Computational Neuroscience

Computational Neuroscience (of English computation. Computation, information processing, and Neuroscience: Neuroscience, Brain Research) is an interdisciplinary branch of science that deals with the information processing properties of the nervous system. Information processing means the entire spectrum of brain functions of the various stages of processing of sensations up to cognitive functions such as learning, memory, decision-making, as well as the control of the motor system for execution of actions.

The main methodological tool of computational neuroscience is the mathematical modeling of components of the nervous system such as neurons, synapses and neural networks with the methods and findings of biophysics and the theory of dynamic and complex systems. These models are often simulated due to their complexity in the computer. In addition, the computational neuroscience and neural analysis of experimental data. In all these approaches, a close cooperation between experimentally working scientists from the disciplines of biology, medicine, psychology, and physics, as well as theorists from mathematics, physics and computer science is required. The experimental data provide both the basis for the models (eg electrophysiological properties of neurons and synapses, network structures in real neural networks ) as well as the opportunity to test their predictions, such as on certain dynamic or information-processing properties. The models make it possible, in turn, often varied and, for example, to organize seemingly contradictory results of the experiments systematically and identify by mathematical analysis and simulation of complex relationships that are difficult or impossible to detect without this method.

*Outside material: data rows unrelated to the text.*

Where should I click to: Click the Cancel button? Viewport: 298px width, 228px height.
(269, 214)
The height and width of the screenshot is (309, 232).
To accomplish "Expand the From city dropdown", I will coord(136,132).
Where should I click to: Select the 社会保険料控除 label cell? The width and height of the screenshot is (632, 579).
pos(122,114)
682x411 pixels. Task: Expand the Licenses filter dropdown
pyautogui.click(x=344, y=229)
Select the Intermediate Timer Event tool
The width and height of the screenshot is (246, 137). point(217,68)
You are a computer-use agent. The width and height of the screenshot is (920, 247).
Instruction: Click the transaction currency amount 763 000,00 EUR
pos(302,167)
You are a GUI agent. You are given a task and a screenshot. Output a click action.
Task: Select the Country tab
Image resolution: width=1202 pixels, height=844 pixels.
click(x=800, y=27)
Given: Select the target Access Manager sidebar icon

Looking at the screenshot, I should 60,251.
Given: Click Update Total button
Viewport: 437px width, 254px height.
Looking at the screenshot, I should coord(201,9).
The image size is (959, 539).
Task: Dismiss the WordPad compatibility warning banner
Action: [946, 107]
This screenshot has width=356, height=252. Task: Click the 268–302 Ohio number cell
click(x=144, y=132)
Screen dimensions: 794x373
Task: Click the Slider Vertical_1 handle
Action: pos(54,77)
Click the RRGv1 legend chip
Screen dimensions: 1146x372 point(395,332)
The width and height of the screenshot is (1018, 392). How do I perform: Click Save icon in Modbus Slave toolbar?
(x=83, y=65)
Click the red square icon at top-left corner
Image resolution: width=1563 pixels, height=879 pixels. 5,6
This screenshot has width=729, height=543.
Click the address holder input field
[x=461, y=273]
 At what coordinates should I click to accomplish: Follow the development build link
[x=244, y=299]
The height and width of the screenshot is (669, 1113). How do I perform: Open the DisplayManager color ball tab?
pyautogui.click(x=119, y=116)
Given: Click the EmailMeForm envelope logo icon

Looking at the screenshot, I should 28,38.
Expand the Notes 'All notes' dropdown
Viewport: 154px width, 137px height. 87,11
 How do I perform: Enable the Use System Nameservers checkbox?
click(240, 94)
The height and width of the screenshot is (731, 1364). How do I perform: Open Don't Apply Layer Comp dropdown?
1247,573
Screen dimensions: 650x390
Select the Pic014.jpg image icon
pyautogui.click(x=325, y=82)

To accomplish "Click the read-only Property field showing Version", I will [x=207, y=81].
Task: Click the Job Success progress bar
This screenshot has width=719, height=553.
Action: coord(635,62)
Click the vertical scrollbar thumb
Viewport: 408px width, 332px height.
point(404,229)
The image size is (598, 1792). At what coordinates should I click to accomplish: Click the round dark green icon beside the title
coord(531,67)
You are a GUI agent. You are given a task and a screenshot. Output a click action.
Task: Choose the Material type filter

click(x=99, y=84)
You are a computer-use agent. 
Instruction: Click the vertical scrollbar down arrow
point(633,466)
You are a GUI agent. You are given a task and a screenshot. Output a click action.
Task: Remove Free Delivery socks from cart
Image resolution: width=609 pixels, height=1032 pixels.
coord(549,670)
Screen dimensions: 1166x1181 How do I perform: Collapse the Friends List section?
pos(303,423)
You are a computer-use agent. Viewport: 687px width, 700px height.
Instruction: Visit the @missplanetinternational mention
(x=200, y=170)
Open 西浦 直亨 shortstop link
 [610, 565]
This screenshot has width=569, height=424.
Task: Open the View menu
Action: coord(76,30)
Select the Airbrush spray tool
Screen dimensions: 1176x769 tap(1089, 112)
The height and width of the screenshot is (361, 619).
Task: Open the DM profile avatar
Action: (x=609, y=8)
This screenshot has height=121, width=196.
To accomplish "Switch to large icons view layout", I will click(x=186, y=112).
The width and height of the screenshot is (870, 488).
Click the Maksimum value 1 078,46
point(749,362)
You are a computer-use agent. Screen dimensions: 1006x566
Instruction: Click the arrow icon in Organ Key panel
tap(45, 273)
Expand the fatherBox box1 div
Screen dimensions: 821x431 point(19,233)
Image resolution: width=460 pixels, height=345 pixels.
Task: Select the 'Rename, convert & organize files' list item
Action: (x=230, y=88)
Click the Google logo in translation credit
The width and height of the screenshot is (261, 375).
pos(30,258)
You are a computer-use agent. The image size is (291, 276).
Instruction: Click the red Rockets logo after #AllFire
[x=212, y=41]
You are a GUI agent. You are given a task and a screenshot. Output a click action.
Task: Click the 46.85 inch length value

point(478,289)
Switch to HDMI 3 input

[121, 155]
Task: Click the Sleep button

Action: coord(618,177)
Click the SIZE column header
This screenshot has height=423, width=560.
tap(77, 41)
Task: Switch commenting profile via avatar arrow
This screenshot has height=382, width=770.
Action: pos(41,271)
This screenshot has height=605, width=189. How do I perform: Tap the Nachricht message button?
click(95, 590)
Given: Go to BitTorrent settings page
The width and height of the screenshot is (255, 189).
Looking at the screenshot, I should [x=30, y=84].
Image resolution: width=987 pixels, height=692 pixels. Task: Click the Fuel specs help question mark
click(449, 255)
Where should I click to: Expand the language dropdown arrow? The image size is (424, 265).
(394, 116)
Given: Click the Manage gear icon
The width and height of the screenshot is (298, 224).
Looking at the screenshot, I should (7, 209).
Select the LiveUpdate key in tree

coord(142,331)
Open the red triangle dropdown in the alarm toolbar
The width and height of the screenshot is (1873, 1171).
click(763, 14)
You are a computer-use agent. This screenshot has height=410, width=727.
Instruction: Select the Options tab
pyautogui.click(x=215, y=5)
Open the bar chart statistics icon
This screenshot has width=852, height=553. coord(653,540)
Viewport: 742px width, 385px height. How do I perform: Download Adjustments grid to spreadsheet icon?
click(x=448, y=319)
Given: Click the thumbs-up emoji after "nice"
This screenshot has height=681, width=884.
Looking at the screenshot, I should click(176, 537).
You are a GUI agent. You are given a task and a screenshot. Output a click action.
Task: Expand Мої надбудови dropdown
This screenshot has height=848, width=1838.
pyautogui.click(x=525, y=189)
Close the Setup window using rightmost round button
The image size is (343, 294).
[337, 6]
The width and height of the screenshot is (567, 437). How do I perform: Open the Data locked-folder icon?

Object modeling are structures on all sizes and complexity scales, ranging from biophysical simulations of the molecular dynamics of certain ion channels and neurotransmitter, using models of individual nerve cells to complex network models, simulate the interactions between brain regions. Depending on the question, these models may have very different levels of abstraction, that is, either to be closely applied to experimental data or rather illustrate the general principles and structures and formalize, which were obtained from the experiments.

Computational Neuroscience can be up demarcated to some extent compared with connectionist theories of psychology, pure learning theories such as machine learning and artificial neural networks, as well as the field of psychiatric computer science, although these areas in part have parallel histories and partly also pursue similar goals. Modeling approaches of computational neuroscience have to make claim to depict certain aspects of the neuronal structures of biologically realistic and direct predictions about such experiments. Connectionist models follow a similar forecast target at the level of psychophysical experiments, but have only a limited right to biological realism, which is limited to the structure of connections and the ability to learn. The same applies to learning theories, but which are often used in addition to purely technical purposes, such as for the prediction of complex time series or for pattern recognition in images. In this application-oriented areas, the analogy to the brain plays only a minor role, an understanding of human information processing is not sought. The neuro- computer science finally accepts, following her name, informatics perspective on the neuroscience one. This includes among other things the development of databases, data structures and standards for efficient storage, archiving and exchange of experimental data, and the development of software both for modeling of neural systems (eg Neuron, Genesis, NEST) and the acquisition and analysis of experimental data. More abstract approaches such as artificial neural networks and machine learning neuro- computer science are attributed sometimes also.

Research Topics

An early neuron model (1952 ), which, partly modified, often is the basis of today's software, is the Hodgkin -Huxley model. Starting from a description of the key ion channels affected by electrical properties of the cell membrane of the neurons in the form of an equivalent circuit diagram modeling the generation of action potentials. The mathematical methods used in the various models are mainly from the theory of dynamical systems. In part, the erratic behavior of neurons ( eg in the range of the threshold potential ) is carried by bifurcations account.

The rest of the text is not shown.